Porque la Naturaleza es la más tierna de las madres, que no se impacienta ante el rebelde poeta ni le amonesta sino que le sirve de cobijo y referencia. Porque Pablo habla con el bosque y la foresta como si aquel fuera su hogar y ésta su asamblea. Le incita también al rezo como lo hace con el más diminuto grillo o la flor más pequeña.
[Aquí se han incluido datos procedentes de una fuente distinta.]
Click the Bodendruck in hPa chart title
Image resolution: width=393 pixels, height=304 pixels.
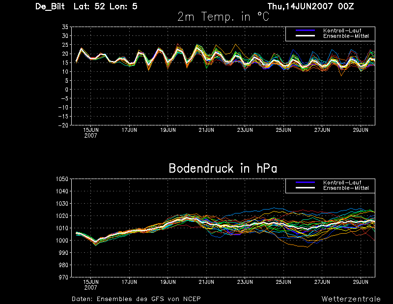tap(223, 168)
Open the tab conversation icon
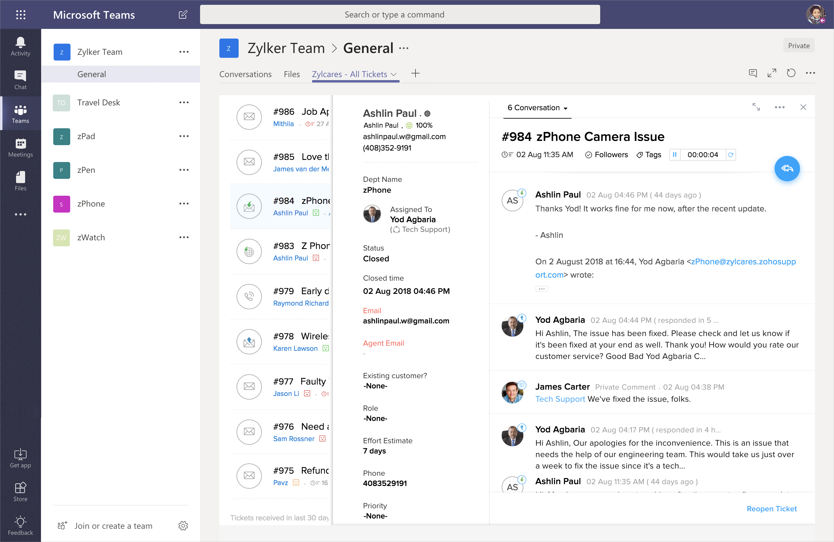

Porque a Pablo la sierra de Córdoba le encendió sus lámparas y el silencio de tras sierra le agrandó sus afectos.

A este amigo le recomendé para su tesis que leyera sus obras completas y para comenzar en esa dirección que tomara uno del libro Óleo sobre Santa Maria de Trasierra, que los dos habíamos contemplado largo tiempo en días claros, desde el tee diez en los Villares, paisaje que en otoño a Pablo le genera miedo y abatimiento y mil gracias en primavera.

Que se recree en los avellanares de esa sierra donde esconden sus cabezas herrerillos y zorzales antes de que surja la luna derramando tristezas, que recogen el alma desnuda de nuestro poeta, seguida de perros guardianes hacia desusados lagares tras pasar Rosal de Tres Palacios y el Bejarano arroyo que inaugura agua y adelfas.

Si el doctorando observa el amor de Pablo a la naturaleza se perfumará de lentiscos y aulagas y recordará las que a los green bordeaban, helechos vivaces, calándulas amarillo anaranjadas y al culantrillo en busca de agua en el venero que está cerca del castaño que se eriza antes de dejar su fruto rodando hacia el bunker catorce de la carrera. Pablo no habla de los jabalíes que cercenaban los greenes en primavera pero sí de esos ciervos que nos saltaban en los Villares tras salir por el horizonte la luna, campaneando sus astas y saltando sobre nuestros automóviles.

Hará una buena tesis, el señor Aneri, si vuelve a la Naturaleza tal como la siente García Baena para recordar los madroños no solo en los Villares sino los de Santa María de Trassierra.